Swara Pendidikan (Jepara) — Kesiapan mental menjadi faktor penentu dalam mewujudkan keluarga yang harmonis dan berdaya tahan. Hal itu disampaikan Kepala seksi (Kasie) Bimbingan Masyarakat (Bimas) Islam Kementerian Agama (Kemenag) Kabupaten Jepara, Samsul Arifin, menanggapi masih maraknya praktik pernikahan usia dini di masyarakat.

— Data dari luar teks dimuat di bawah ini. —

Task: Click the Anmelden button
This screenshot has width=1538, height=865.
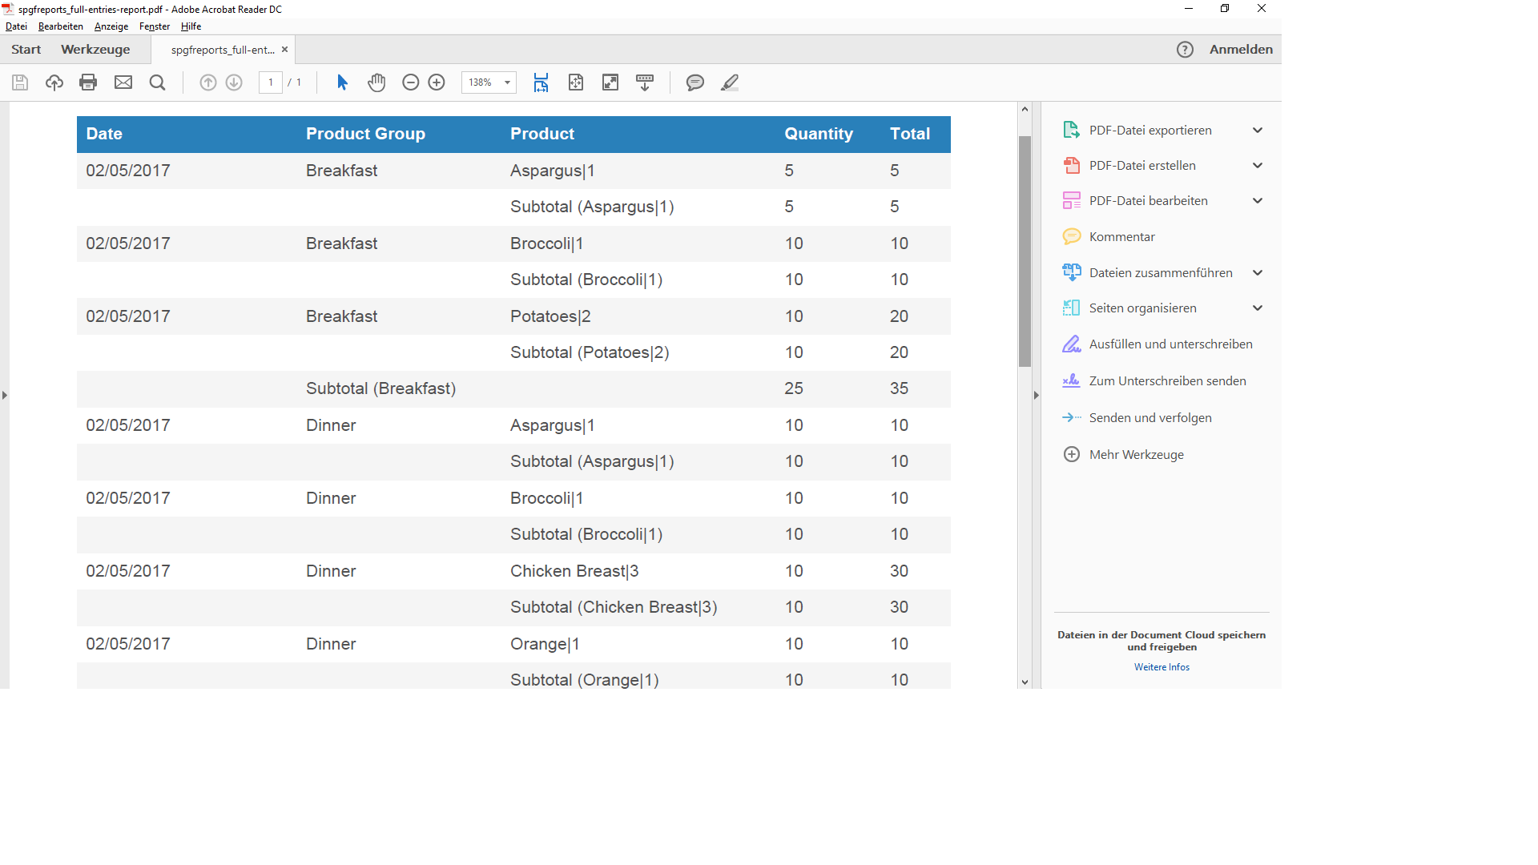Action: point(1241,50)
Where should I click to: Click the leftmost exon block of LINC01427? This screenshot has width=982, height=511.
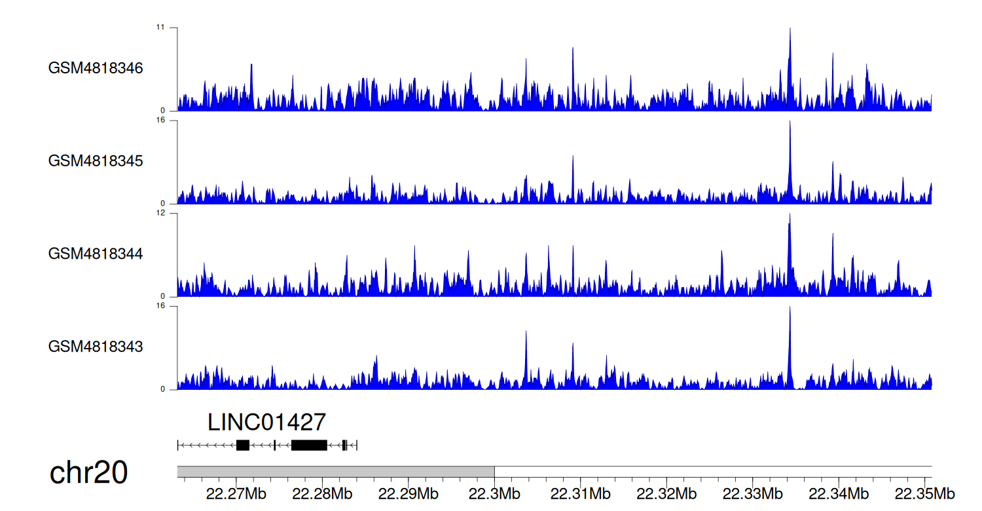pyautogui.click(x=242, y=445)
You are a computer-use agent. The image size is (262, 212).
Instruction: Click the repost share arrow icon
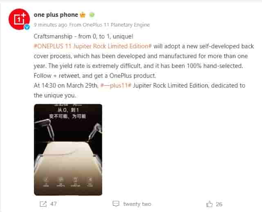click(x=43, y=204)
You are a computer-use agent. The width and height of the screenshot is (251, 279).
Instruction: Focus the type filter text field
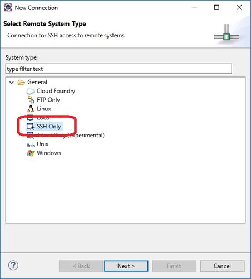pos(119,69)
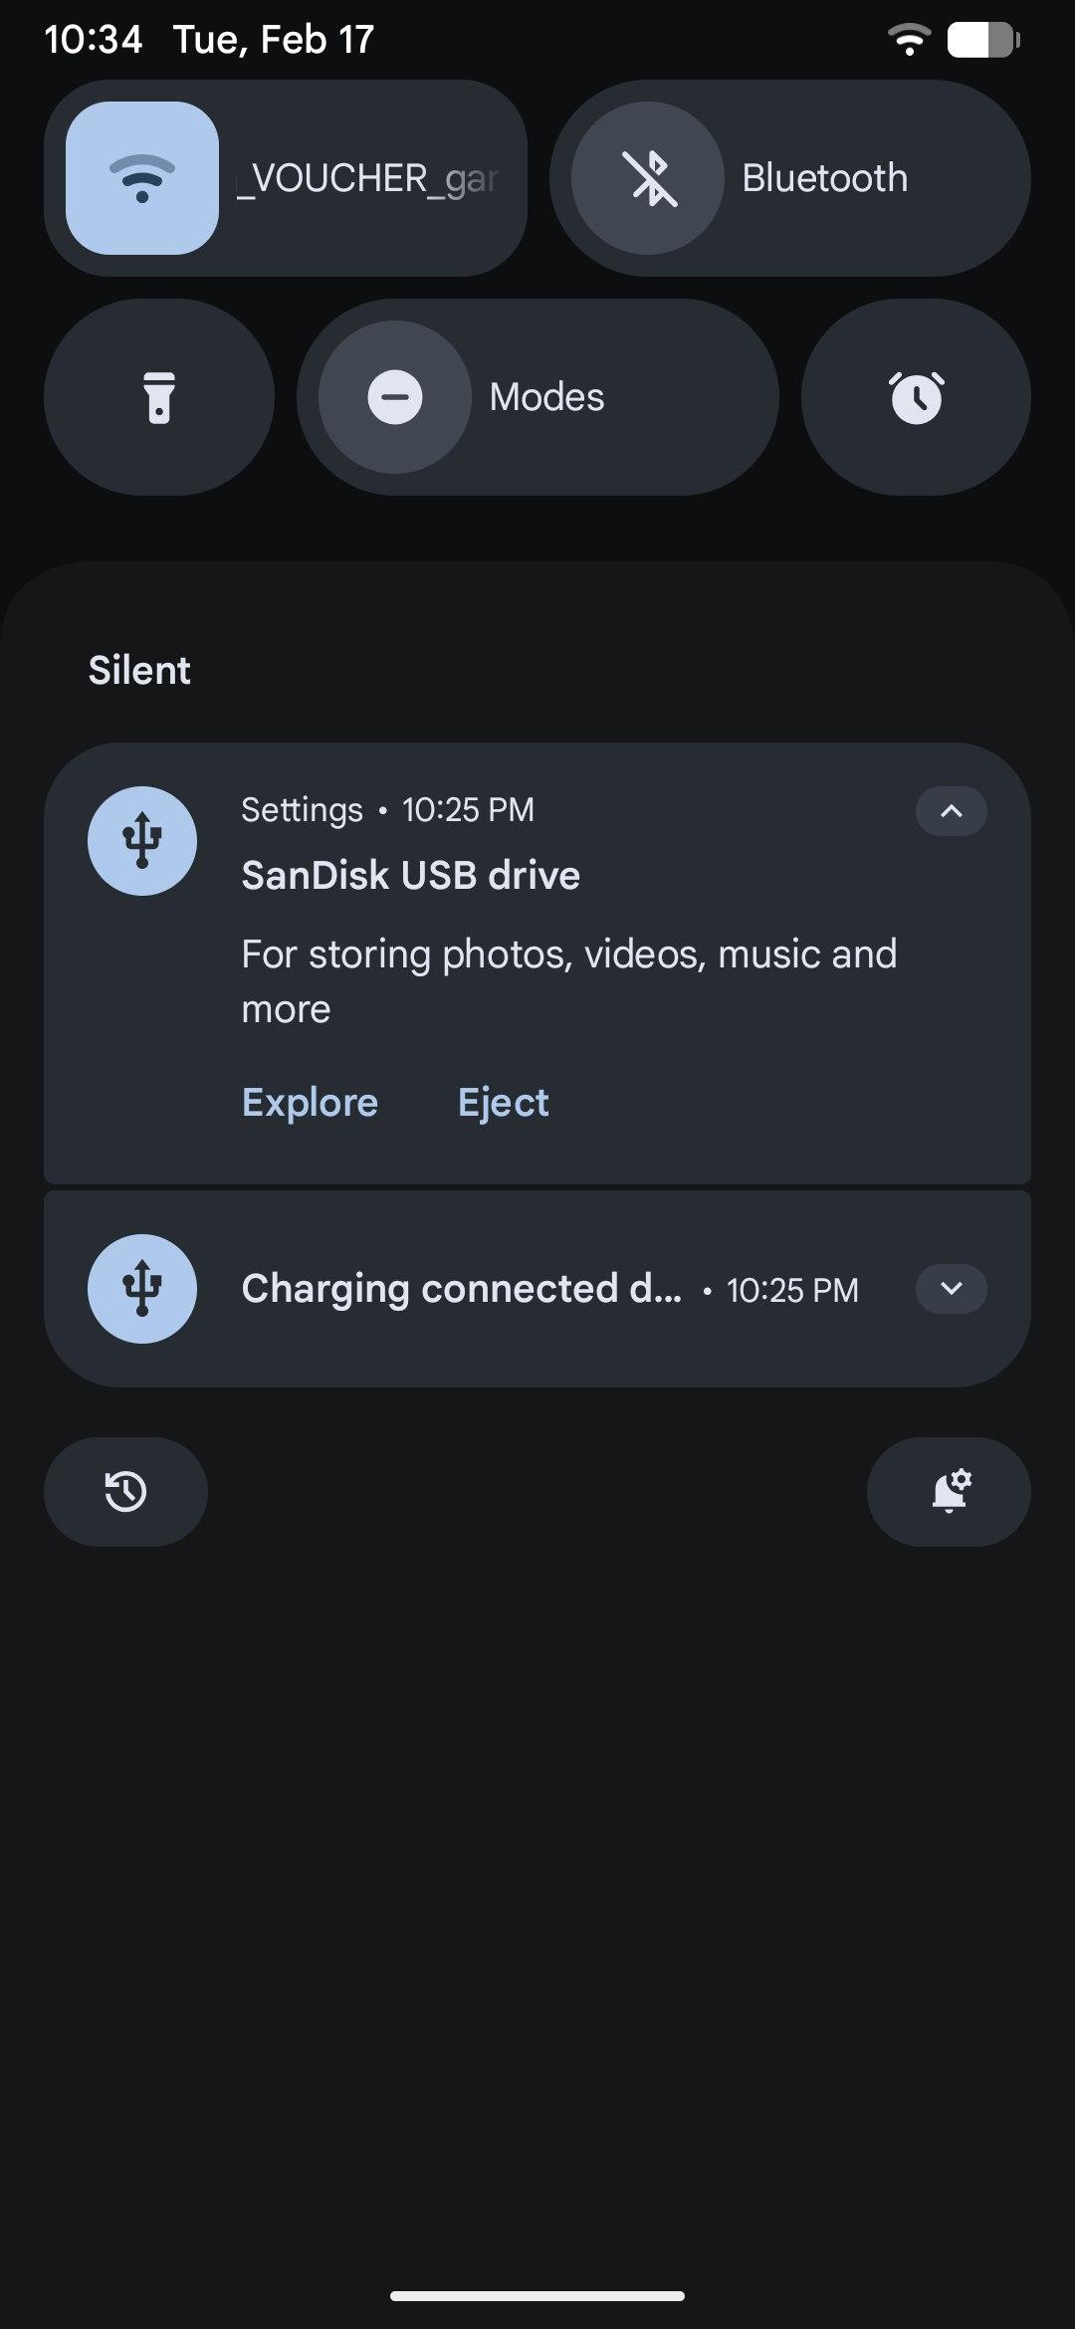The height and width of the screenshot is (2329, 1075).
Task: Collapse the SanDisk USB drive notification
Action: (951, 811)
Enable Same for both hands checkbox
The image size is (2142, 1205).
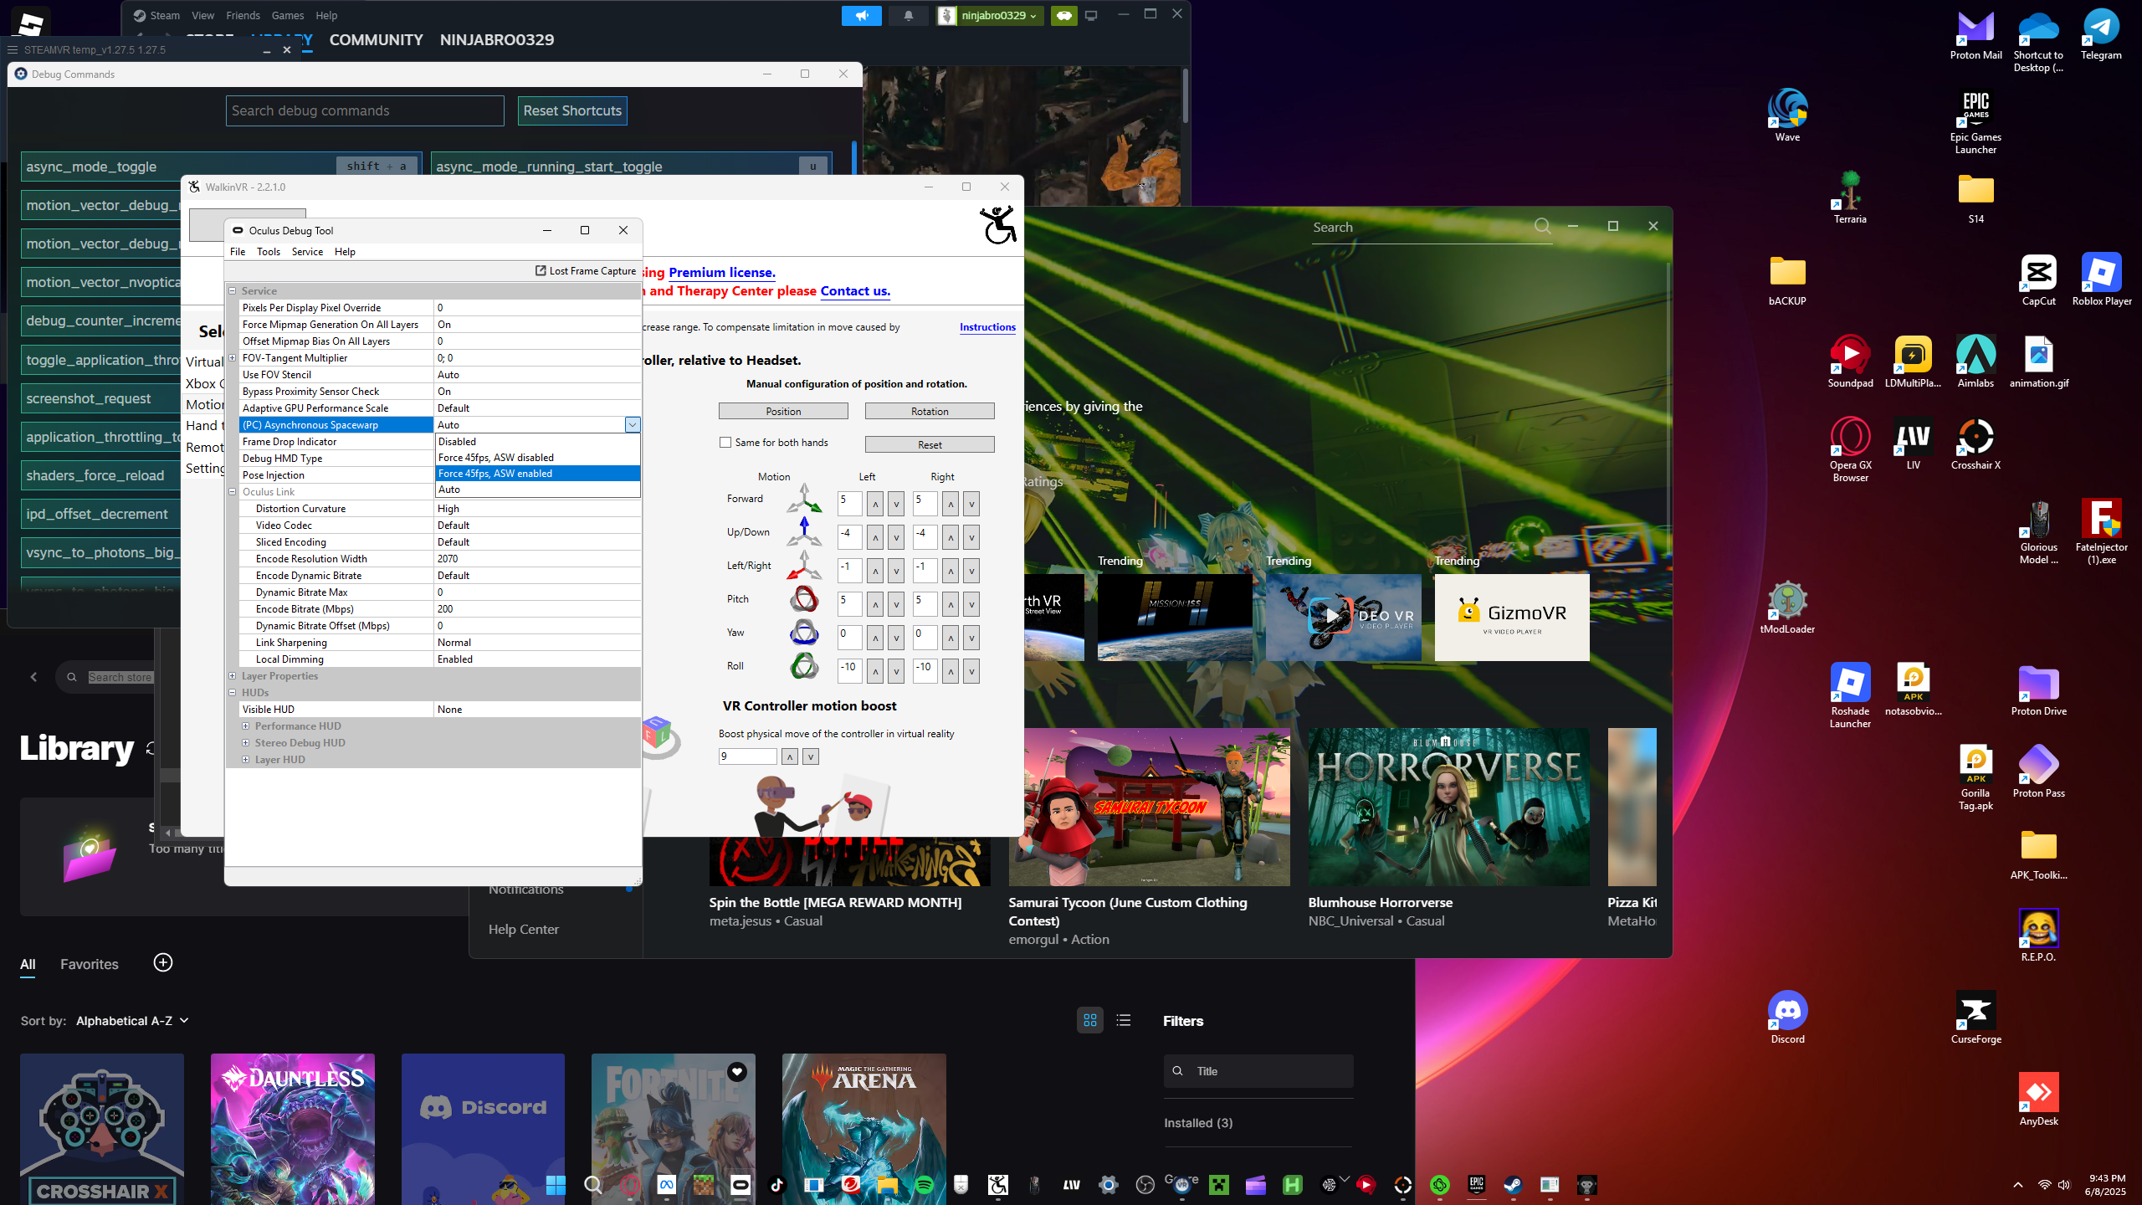pyautogui.click(x=725, y=443)
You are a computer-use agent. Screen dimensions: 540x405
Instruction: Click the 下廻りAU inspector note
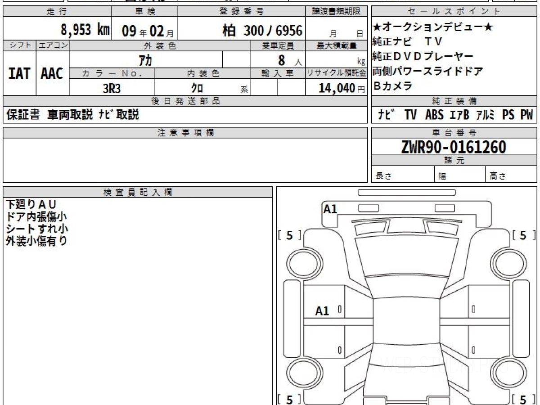[31, 204]
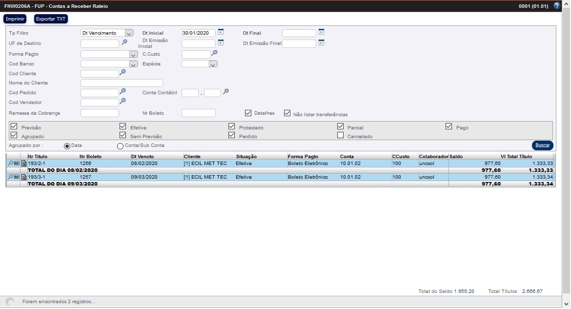571x309 pixels.
Task: Click the help question mark icon
Action: [557, 6]
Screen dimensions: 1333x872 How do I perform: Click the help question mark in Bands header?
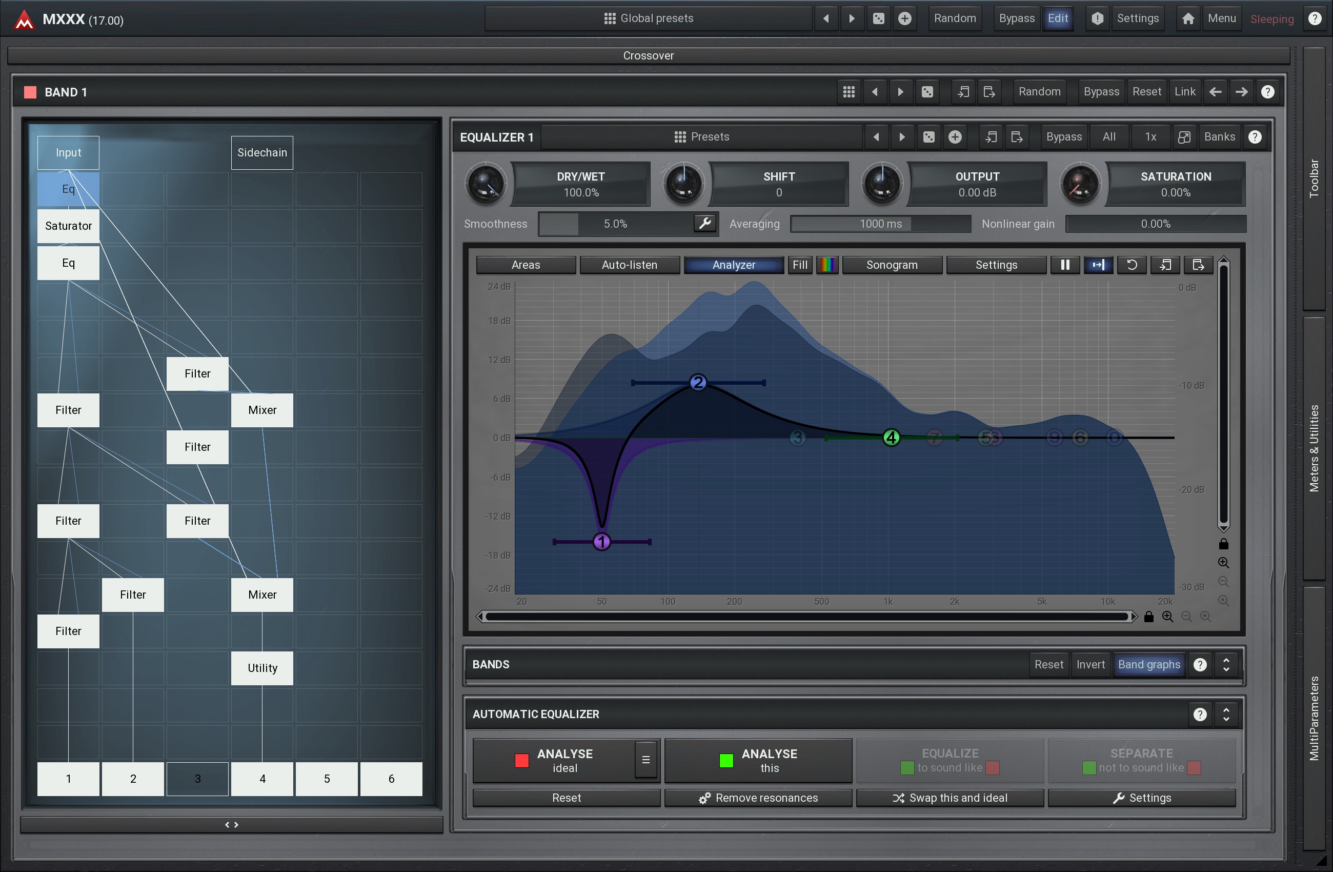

“Pernikahan bukan sekadar legalitas untuk hidup bersama, tapi bertujuan membentuk keluarga sakinah, mawaddah, warahmah. Sayangnya, banyak pernikahan usia dini gagal mencapai itu karena belum siap secara mental,” ujar Samsul Arifin saat ditemui jurnalis Swara Pendidikan di ruang kerjanya, Jumat (17/10/2025).
Menurutnya, banyak pasangan muda yang belum memiliki kematangan berpikir, kemandirian ekonomi, serta kemampuan mengelola konflik emosional.
“Keluarga maslahah tidak cukup dengan niat baik, tetapi memerlukan kematangan berpikir dan kebijaksanaan dalam mengambil keputusan,” imbuhnya.
Samsul menjelaskan, perbedaan pola asuh antar generasi turut memengaruhi standar kesiapan menikah. Jika dahulu usia baligh dianggap cukup dewasa untuk menikah, kini banyak anak usia 21 tahun masih bergantung pada orang tua, baik secara finansial maupun emosional.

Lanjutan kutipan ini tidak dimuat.